I met him last summer, I asked him what he was doing over here and he said he'd come over to release a single and I thought...

Was it obligatory to backshift, could he have written:

"and he said he came over"

I think the sequence of events is clear: he obligatory came over before he said "I came over". Am I right? So why did he choose to backshift?

Is it because of "was doing" because the fact of coming over happened before what he was doing.

  • I MET him last summer; I ASKED him. The guy came over before I met him and asked him. That's why. It has nothing do with was doing at all. It just signals that the speaker chooses to say it that way. He could have said he came over. Not as specific. Also, I would not call it back shifting. There is no shifting going on and that just makes it more complicated saying it that way. The action of coming over PRECEDES the action of meeting and asking. Very simple.
    – Lambie
    Feb 20, 2017 at 19:43

6 Answers 6


Yes, it's because his coming over was prior to anything he "was doing here" which is what was asked of him.

The passage contains reported speech, which needs to be bacckshifted to reflect the frame of reference of the time it was spoken.

So "he'd come over" correctly reflects that the coming over was prior to the (past) reported speech.

  • It's because the coming over precedes the met him and asked him. It has nothing to do with was doing here. But, you are right about reported speech. Everyone makes this stuff so complicated when it isn't.

### Extracted information
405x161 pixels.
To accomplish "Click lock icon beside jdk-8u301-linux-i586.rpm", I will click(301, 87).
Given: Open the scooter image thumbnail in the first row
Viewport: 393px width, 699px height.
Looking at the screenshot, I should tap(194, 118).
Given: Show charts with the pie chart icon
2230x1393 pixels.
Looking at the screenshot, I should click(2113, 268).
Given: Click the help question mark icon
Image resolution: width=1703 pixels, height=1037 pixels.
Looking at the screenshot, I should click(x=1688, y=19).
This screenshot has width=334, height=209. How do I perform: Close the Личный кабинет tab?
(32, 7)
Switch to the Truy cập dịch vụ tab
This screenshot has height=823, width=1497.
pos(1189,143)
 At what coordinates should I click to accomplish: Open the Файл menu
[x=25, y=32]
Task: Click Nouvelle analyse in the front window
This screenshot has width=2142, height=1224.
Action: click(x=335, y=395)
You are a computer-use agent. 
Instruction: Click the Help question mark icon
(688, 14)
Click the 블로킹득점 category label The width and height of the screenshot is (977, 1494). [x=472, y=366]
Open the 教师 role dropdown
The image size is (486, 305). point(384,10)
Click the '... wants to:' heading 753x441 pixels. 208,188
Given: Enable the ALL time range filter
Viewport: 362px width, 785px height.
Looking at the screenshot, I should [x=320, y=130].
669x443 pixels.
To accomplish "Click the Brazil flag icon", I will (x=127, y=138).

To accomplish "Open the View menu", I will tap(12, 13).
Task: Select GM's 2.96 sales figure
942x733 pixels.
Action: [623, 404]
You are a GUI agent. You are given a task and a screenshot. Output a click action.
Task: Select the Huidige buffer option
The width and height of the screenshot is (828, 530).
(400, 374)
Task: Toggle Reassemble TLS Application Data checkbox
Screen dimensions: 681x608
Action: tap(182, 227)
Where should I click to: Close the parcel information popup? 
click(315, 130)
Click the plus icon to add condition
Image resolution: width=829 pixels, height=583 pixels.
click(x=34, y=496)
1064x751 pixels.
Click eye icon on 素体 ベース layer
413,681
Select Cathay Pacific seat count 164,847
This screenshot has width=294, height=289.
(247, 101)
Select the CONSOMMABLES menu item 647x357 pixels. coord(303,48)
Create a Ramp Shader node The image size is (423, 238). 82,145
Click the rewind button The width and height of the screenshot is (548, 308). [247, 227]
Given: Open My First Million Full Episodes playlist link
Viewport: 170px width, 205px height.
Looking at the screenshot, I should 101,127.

### Set of tasks
a – In the backshifting discussion, rewrite the passage that begins at the words "6 Answers 6" and stops after the words "it was spoken.", changing "reported speech" to "indirect speech".
b – Reproduce, unaltered, the lines of the records that begin at the line that has "Click the 블로킹득점" and stop after the line that has "Action: tap(182, 227)".

### Expected responses
a –
6 Answers 6


Yes, it's because his coming over was prior to anything he "was doing here" which is what was asked of him.

The passage contains indirect speech, which needs to be bacckshifted to reflect the frame of reference of the time it was spoken.

b –
Click the 블로킹득점 category label The width and height of the screenshot is (977, 1494). [x=472, y=366]
Open the 教师 role dropdown
The image size is (486, 305). point(384,10)
Click the '... wants to:' heading 753x441 pixels. 208,188
Given: Enable the ALL time range filter
Viewport: 362px width, 785px height.
Looking at the screenshot, I should [x=320, y=130].
669x443 pixels.
To accomplish "Click the Brazil flag icon", I will (x=127, y=138).

To accomplish "Open the View menu", I will tap(12, 13).
Task: Select GM's 2.96 sales figure
942x733 pixels.
Action: [623, 404]
You are a GUI agent. You are given a task and a screenshot. Output a click action.
Task: Select the Huidige buffer option
The width and height of the screenshot is (828, 530).
(400, 374)
Task: Toggle Reassemble TLS Application Data checkbox
Screen dimensions: 681x608
Action: tap(182, 227)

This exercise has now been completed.